Role of GPI-anchored proteins in EphA3-induced retinal axon growth.

ORTALLI AL; ALVAREZ G; CARRI NG; TRUFFA A; PASQUALE EB; FLORES V; SCICOLONE G

Pinamar, Argentina.

Congreso; X Congress of the Panamerican Association for Biochemistry and Molecular Biology. XLI Annual Meeting of the Argentine Society for Biochemistry and Molecular Biology. XX Annual Meeting of the Argentine Society for Neurochemistry.; 2005

Panamerican Association for Biochemistry and Molecular Biology. Argentine Society for Biochemistry and Molecular Biology. Argentine Society for Neurochemistry.

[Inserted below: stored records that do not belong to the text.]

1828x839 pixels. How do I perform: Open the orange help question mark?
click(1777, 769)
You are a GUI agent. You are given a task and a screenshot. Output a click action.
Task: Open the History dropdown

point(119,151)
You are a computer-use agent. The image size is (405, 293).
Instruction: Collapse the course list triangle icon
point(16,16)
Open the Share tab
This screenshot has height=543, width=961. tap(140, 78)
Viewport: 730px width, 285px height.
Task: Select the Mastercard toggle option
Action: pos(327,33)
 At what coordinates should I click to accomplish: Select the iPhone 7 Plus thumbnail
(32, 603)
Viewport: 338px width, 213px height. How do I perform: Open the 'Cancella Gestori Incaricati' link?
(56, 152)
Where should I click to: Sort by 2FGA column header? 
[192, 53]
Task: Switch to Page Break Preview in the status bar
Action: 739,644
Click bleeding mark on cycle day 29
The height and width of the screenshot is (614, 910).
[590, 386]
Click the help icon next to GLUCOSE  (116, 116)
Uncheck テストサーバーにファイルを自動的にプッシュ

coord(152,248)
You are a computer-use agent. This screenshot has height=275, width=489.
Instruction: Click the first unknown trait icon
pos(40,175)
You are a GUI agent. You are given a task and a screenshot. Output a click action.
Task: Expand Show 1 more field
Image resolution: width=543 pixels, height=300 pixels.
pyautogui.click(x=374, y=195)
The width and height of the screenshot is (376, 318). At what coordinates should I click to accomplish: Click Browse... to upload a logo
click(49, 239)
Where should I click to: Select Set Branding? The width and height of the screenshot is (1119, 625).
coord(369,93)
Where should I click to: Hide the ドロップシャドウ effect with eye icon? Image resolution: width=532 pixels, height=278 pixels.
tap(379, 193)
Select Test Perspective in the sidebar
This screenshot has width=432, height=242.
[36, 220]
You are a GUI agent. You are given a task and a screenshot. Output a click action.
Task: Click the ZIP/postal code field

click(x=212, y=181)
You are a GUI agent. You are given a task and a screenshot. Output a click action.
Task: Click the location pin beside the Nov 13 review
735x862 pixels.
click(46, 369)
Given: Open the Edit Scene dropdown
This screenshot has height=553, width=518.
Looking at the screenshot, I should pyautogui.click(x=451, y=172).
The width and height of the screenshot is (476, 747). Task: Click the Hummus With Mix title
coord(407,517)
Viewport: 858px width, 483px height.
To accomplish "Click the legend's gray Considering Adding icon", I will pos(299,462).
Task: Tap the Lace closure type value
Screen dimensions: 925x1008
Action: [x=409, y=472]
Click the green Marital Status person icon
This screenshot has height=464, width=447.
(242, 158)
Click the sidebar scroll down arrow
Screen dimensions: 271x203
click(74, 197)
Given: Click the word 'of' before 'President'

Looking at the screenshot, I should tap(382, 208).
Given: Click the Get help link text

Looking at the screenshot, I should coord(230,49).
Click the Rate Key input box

ROLE OF GPI-ANCHORED PROTEINS IN EPHA3-INDUCED RETINAL AXON GROWTH. Ortalli, Ana L. 1; Alvarez, Gabriela1; Carri, Néstor G. 2; Truffa, Andrea1; Pasquale, Elena3; Sanchez, Viviana1; Flores, Vladimir1; Scicolone, Gabriel1. 1. I Biol Cel y Neuroc. FMED, UBA, Bs As, Argentina. 2. IMBICE, La Plata, Argentina. 3. Burnham Inst, La Jolla, USA. anaortalli@hotmail.com Nasal retinal ganglion cells connect to the caudal tectum and temporal ones contact the rostral tectum. Eph receptors and their ligands, the ephrins, are expressed in complementary gradients in both organs. EphrinAs located in caudal tectum repel EphA3-bearing temporal axons. Our results suggested that EphA3 in rostral tectum promote nasal axon growth to caudal tectum. As ephrinsA (GPI-anchored proteins) are expressed in optic fibers, we investigated if axonal GPI-anchored proteins mediate this effect. Retinal explants from 6 days-old chick embryos were cultured on EphA3-Fc or Fc. They were treated with increasing doses of PI-PLC, an enzyme that sheds GPI-anchored proteins. EphA3-Fc-stimulated nasal explants increase their axonal length at low PI-PLC doses, but reduce it at high PI-PLC doses. Control explants increase axonal length at every PI-PLC dose. Axonal density of nasal and temporal explants shows the same pattern of response as nasal axon length. The positive effect of PI-PLC treatment on control nasal axons suggests that endogenous ephrinAs could reduce axonal growth upon axonal EphA4 activation. The dual effect on EphA3-stimulated nasal axons also suggests that the lack of ephrinAs impairs EphA3-elicited axonal growth. It is possible that ephrinAs could act as receptors of EphA3. The weaker effect on temporal axons agrees with their lower expression of ephrinAs. This suggests that GPI-anchored proteins could participate in axonal guidance and ephrinAs could have a double role as both ligands and receptors. This work was supported by grants from CONICET and UBA. Argentina.